Every line below that holds the string "dimensions" must be copied.
--- Dataset records Enclosed Below ---
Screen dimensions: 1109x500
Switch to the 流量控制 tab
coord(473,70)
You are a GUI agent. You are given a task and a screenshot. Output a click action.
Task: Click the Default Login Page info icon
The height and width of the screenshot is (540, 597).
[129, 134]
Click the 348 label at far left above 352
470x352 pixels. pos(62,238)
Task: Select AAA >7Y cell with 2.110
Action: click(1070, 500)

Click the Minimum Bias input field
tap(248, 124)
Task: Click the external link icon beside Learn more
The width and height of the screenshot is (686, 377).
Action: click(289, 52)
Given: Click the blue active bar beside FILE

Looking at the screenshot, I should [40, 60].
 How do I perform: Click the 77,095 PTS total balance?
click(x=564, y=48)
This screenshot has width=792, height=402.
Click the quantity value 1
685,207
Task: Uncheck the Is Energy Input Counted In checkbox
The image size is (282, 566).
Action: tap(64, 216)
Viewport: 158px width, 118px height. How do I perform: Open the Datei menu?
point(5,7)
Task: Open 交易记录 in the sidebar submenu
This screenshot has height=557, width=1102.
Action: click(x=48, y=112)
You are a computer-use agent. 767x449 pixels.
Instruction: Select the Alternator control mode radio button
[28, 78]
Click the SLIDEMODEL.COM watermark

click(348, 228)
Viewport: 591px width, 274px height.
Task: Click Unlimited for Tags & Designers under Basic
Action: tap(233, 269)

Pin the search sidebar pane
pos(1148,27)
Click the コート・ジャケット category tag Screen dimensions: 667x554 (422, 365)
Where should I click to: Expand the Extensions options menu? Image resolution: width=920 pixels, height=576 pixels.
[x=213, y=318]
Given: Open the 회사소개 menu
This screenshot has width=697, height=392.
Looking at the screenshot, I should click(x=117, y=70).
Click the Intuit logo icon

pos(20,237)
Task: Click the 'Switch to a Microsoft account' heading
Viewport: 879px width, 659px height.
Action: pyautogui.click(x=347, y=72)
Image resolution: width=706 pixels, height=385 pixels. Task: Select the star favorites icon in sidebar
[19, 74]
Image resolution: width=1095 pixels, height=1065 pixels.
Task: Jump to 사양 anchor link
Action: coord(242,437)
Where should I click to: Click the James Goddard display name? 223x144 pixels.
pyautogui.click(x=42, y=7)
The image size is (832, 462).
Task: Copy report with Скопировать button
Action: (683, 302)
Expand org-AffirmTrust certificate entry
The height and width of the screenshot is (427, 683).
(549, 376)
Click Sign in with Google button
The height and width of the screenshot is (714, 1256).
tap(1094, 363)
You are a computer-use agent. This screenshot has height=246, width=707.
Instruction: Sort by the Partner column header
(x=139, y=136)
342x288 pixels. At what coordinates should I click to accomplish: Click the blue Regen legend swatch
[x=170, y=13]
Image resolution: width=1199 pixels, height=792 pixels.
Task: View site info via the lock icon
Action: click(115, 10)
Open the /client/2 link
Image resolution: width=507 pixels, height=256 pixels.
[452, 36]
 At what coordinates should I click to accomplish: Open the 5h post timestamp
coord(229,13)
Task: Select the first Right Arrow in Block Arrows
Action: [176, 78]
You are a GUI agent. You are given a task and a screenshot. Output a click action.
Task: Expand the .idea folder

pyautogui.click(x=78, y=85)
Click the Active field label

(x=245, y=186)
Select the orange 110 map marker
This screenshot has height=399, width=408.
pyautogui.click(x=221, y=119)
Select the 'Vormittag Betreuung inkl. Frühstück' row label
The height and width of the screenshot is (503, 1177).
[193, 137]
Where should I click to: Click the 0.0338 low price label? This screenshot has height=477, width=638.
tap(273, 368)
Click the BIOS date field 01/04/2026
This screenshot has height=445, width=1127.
--- End of Enclosed Dataset records ---
* [Answer to the problem]
Screen dimensions: 1109x500
Click the コート・ジャケット category tag Screen dimensions: 667x554 (422, 365)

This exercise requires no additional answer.